- **WORK INSTRUCTION**: Check every line of the entries below for the word "Switch", and copy the ones that have it.

- **EXCERPTED DATA**:
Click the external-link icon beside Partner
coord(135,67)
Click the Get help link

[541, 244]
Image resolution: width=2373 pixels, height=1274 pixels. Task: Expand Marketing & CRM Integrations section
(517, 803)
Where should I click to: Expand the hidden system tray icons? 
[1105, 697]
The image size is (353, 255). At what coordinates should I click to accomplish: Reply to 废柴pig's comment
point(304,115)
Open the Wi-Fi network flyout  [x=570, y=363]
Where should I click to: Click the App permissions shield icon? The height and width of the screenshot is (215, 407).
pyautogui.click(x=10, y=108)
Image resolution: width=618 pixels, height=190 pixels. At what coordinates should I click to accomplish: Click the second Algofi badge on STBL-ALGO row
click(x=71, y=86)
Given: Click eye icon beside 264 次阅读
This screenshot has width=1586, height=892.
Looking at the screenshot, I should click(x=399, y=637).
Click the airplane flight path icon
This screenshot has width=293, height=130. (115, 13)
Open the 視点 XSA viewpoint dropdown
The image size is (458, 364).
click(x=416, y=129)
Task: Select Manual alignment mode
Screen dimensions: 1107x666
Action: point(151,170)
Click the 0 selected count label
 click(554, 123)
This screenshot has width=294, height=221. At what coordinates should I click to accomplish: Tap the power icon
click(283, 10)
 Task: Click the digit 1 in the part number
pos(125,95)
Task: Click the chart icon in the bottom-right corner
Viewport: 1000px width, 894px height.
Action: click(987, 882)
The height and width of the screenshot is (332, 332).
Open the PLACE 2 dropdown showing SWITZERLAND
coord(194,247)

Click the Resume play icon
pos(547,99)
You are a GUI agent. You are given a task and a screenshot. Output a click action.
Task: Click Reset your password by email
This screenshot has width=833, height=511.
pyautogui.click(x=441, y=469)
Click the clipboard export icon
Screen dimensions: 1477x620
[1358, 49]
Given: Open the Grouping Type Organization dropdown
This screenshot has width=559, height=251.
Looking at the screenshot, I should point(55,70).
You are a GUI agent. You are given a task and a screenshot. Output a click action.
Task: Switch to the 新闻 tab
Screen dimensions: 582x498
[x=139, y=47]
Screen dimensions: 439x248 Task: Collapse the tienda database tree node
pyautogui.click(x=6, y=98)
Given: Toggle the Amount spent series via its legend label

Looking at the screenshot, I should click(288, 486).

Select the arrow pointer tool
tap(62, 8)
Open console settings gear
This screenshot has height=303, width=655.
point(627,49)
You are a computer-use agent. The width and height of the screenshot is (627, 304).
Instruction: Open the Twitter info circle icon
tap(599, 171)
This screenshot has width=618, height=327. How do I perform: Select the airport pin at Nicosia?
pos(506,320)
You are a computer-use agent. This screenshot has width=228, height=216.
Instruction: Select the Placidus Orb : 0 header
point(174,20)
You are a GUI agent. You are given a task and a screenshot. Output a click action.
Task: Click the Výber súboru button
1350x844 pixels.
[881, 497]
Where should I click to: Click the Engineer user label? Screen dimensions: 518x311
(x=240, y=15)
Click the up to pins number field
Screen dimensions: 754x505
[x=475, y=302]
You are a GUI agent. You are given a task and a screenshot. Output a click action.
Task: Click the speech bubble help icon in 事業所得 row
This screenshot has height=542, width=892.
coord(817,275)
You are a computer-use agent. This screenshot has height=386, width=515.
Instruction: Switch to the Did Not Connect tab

- **WRITTEN ANSWER**:
Task: Switch to the 新闻 tab
Instruction: Switch to the Did Not Connect tab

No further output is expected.